Sebuah perubahan perilaku sosial lainnya yang cukup berarti, dan jelas berkaitan dengan meningkatnya otomatisasi di suatu kelompok sosial, adalah bahwa dahulu keutuhan suatu masyarakat dibina dengan peribadatan kepada Tuhan, kini unsur pengikat yang mendasar itu sudah semakin berkurang. Di dunia barat, pola peribadatan yang menonjol adalah pola agama Kristen – sebuah agama ganjil hasil percampuran dari gagasan-gagasan Paulus sendiri, filsafat Yunani, pembaharuan yang mengada-ada atas peran kerahiban – dalam rangka berusaha keras untuk selaras dengan para penguasa kafir – dan dengan sedikit serpihan-serpihan ajaran asli Nabi ‘Isa as.

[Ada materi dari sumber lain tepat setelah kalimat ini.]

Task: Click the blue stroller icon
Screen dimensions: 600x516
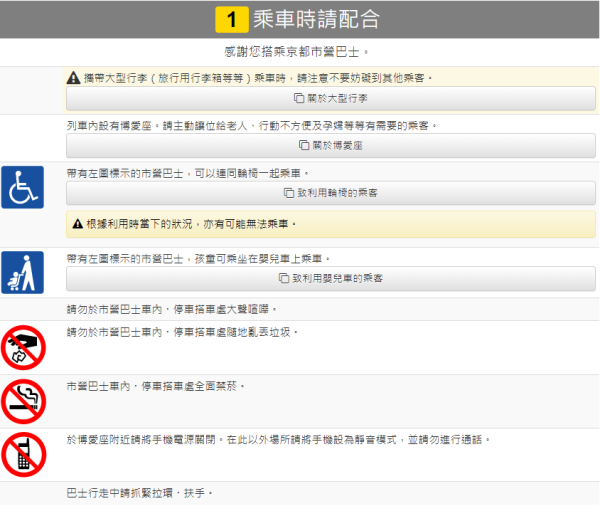Action: [22, 273]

Karena pola peribadatan ini berbeda dengan cara asli yang diamalkan Nabi ‘Isa dan para pengikutnya, maka pola ibadat ini belum pernah, tidak mampu dan tidak akan mampu mencapai hakikat kehidupan maupun membimbing kepada pengenalan Allah. Tak pelak lagi ini memastikan bahwa khalayak akan terus mencampakkan pola ibadat ini – si kafir menolak karena memang dia tidak punya hasrat untuk menyembah Allah, dan para penganut setia menolak karena menyadari bahwa agama bermerek Kristen yang ditawarkan itu, hanya sedikit pertautannya dengan ajaran asli Nabi ‘Isa, dan tidak berpijak kepada cara hidup Nabi ‘Isa dan kaumnya, juga tidak akan membimbingnya mengenal Allah.

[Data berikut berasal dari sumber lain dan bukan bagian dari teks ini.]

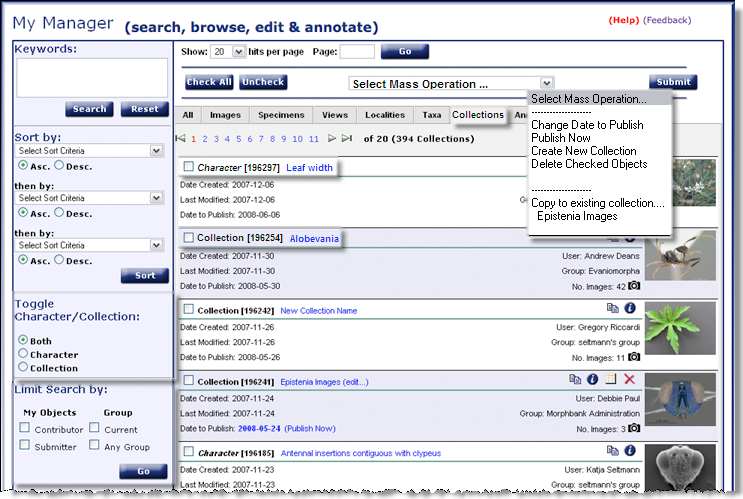Open the first Select Sort Criteria dropdown
Screen dimensions: 743x499
click(90, 151)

Adapun hal yang mempermudah khalayak bercerai dengan pola peribadatan Kristen, adalah karena terjadinya pemilah-milahan di masyarakat barat akibat kebangkitan cara hidup seperti mesin, yang konon disebut “revolusi industri”. Maka hidup tanpa peribadatan lebih disukai daripada menganut pola ibadat yang walaupun dikemas atas nama Nabi ‘Isa, namun nyatanya tidak sesuai dengan pola ibadat asli Nabi ‘Isa – yang sebenarnya sudah punah untuk selamanya.
Yang menarik, karena begitu banyak ajaran dasar Kristen bukan saja merupakan hasil rekayasa manusia, tapi juga terang-terangan bertentangan dengan apa yang telah diajarkan Nabi ‘Isa, dan juga karena begitu banyak upacara Gereja Trinitas1 yang diambil dari sumber-sumber selain dari gaya hidup Nabi ‘Isa dan kaumnya, maka ada beberapa penulis barat yang menyamakan Gereja Trinitas Resmi – beserta aneka perwujudannya – dengan si AntiKristus itu sendiri.

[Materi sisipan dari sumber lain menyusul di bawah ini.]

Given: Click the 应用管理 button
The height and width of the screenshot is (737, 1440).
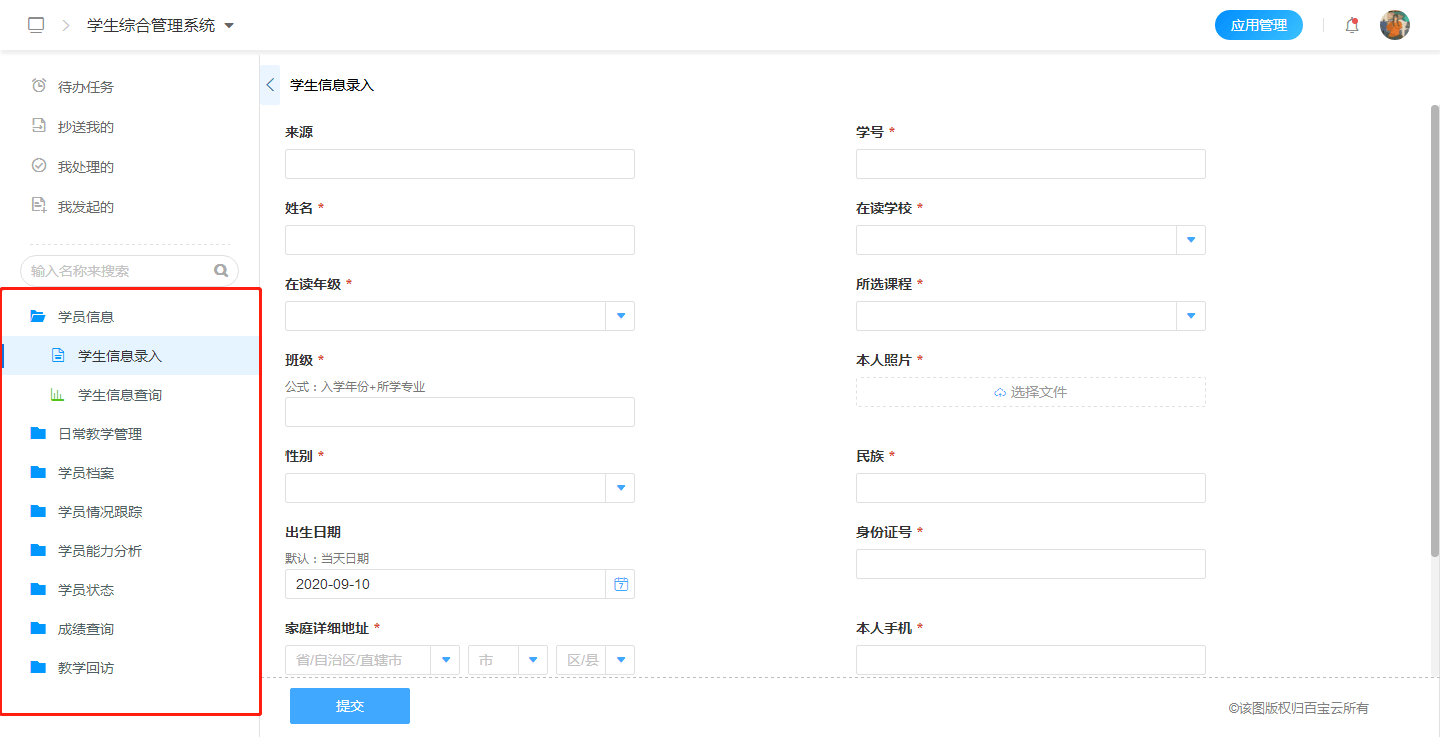Looking at the screenshot, I should coord(1259,24).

Pandangan itu diperkuat dengan bukti bahwa para jagoan Gereja Trinitas Resmilah – yaitu Katolik Roma dan Protestan – yang pada beberapa abad yang lalu menyulut peperangan dan membasmi semua Kristen Unitarian – seperti kaum Nazarenes, Ebitiones, Donatist, Arians, Adoptionists, Paulicians, Ilumnists, Catharii, dan banyak suku-suku Goth – padahal merekalah yang sebenarnya mengikuti ajaran asli dan jalan hidup Nabi ‘Isa as. Dengan Inkuisisi Jaman Pertengahan dan dilanjutkan dengan Inkuisisi Spanyol, Gereja Trinitas berhasil membasmi semua Kristen Unitarian tersebut, termasuk sebilangan besar kaum Yahudi Unitarian di Eropa. Selanjutnya, Gereja Trinitas Resmi mengalihkan usaha pembasmiannya kepada semua umat Unitarian pengikut Nabi Muhammad, yaitu kaum Muslimin, dan walaupun upaya ini belum sepenuhnya berhasil, proyek ini masih terus digalang hingga kini.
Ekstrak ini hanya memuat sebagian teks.